E' il 16 ottobre del 1994. Il Bari ha abbandonato da pochi mesi la Serie B per cimentarsi nel massimo campionato. In quel pomeriggio autunnale l’animo dei tifosi biancorossi è in trepidazione per la difficile sfida contro  l’Inter di Ottavio Bianchi e nessuno pensa che solo dopo qualche minuto la squadra pugliese avrebbe consegnato alla storia del calcio l’esultanza più insolita mai vista fino a quel momento e divenuta, con il tempo, un vero e proprio marchio di fabbrica del club.  La squadra, guidata da Mister Beppe Materazzi, gode di un terminale offensivo composto da Igor Protti e dal "Cobra" Tovalieri, supportati da Guerrero, attaccante colombiano con le movenze di Tino Asprilla. In rosa tanti sono i giovani che da lì in avanti si sono poi affermati in Serie A. Il riferimento è al capitano Emiliano Bigica, Carmine Gautieri, Amedeo Mangone, Lorenzo Amoruso, Gianluca Ricci, Nicola Ventola e tanti altri. A fargli da chioccia l’esperienza di Angelo Alessio e Gérson Caçapa.
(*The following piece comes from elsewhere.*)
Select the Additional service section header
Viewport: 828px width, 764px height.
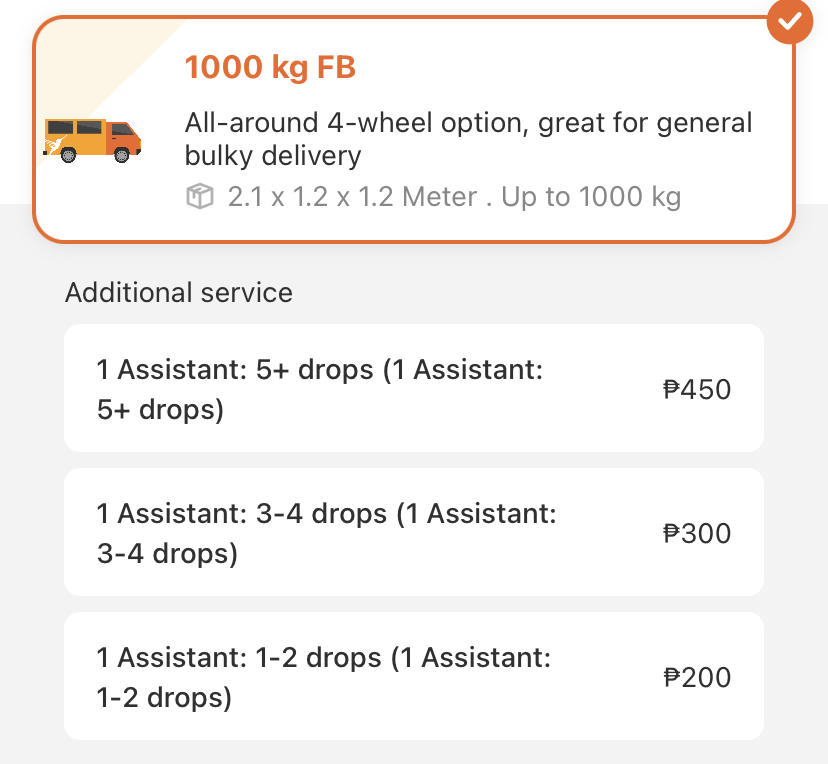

IL PRIMO TRENINO NON SI SCORDA MAI - Sono appena trascorsi due minuti dall’inizio del match quando Gautieri dalla fascia crossa un pallone verso il centro che, respinto malamente dalla difesa dell’Inter, finisce sui piedi di Guerrero che da lì non può sbagliare: il Bari è in vantaggio a San Siro. Pochi istanti e il colombiano si dirige verso la bandierina posizionandosi a carponi sul manto erboso. Ai compagni piace l’idea, copiano il gesto e si mettono in fila dietro il primo “vagone": il primo il trenino del Bari è partito e i tifosi accorsi a San Siro per sostenere la squadra sono in delirio. Ma non finisce qui. Dopo quaranta minuti Tovalieri raddoppia, il treno riparte e questa volta il capotreno è il "Cobra".  La partita terminerà 2-1 per la squadra pugliese (accorcerà le distanze Pancev nella ripresa)  scrivendo di fatto una pagina storica della storia del club, condita da un'esultanza singolare rimasta nella mente di tutti noi.
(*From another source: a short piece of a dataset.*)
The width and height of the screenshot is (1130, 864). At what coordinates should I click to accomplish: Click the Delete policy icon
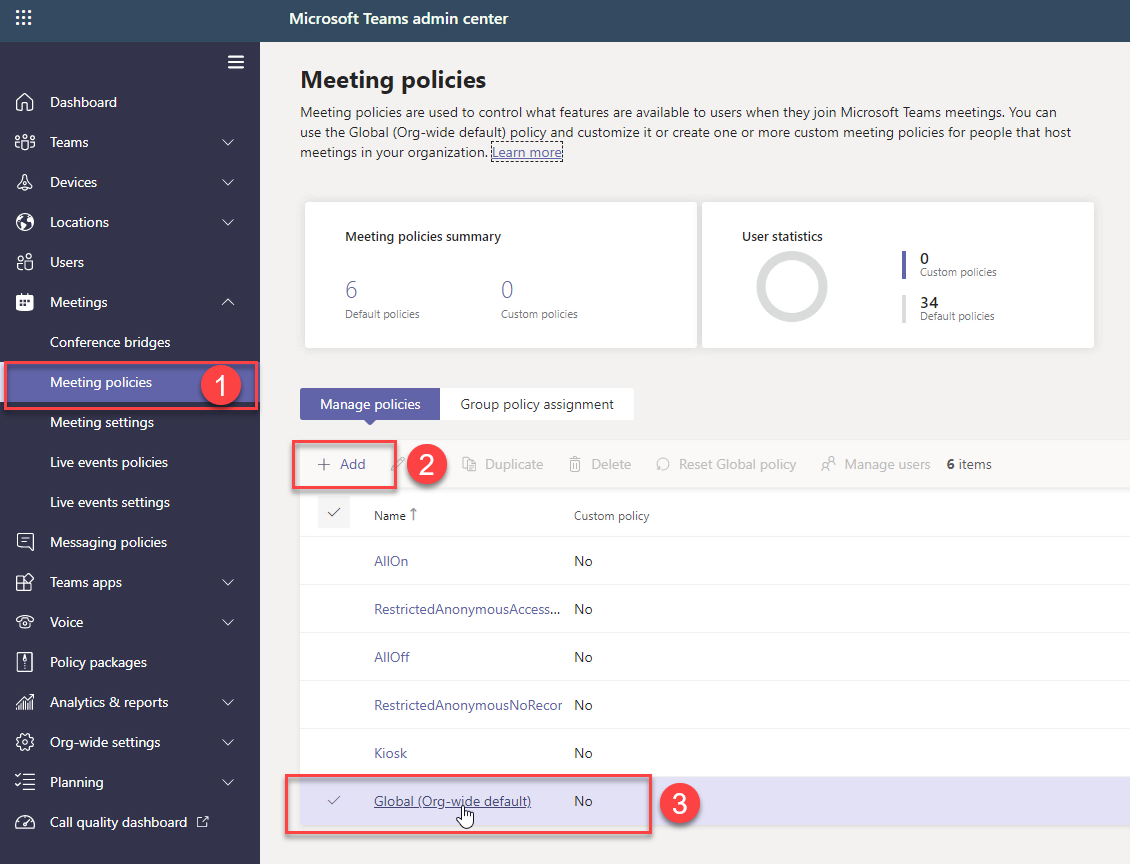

INTER BARI 1 - 2 |Marcatori: Guerrero 2', Tovalieri 42', Pancev 79'

TRENINI STORICI - E' il 12 settembre 2010 quando l'esultanza va in scena al San Paolo contro il Napoli grazie al gol dell' 1 a 0 di Barreto (la partita poi terminerà 2 a 2 con un gol allo scadere di Castillo) nel giorno in cui capitan Gillet diventa il recordman di presenze nella storia biancorossa con 319 presenze, superando Giovanni Loseto fermo a quota 318.  Nel 2011 l’esultanza viene riproposta per la prima volta in Serie B dopo un gol di De Falco al San Nicola contro il Vicenza. Il 25 agosto 2012 invece Caputo, dopo il gol del 2 a 1 contro il Cittadella, va sotto la curva insieme al resto della squadra riconciliandosi con l'affetto dei tifosi.

Barreto guida il Trenino al San Paolo dopo il gol al Napoli

Vi abbiamo raccontato di un'esultanza che dieci anni fa ha dato tante emozioni ai supporters biancorossi e che negli anni si è ripetuta in qualche occasione nella serie cadetta. L'augurio per i tifosi del Bari è quello di rivedere  in futuro queste memorabili scene sui campi di Serie A, in ricordo delle gesta di Guerrero, Protti e Tovalieri.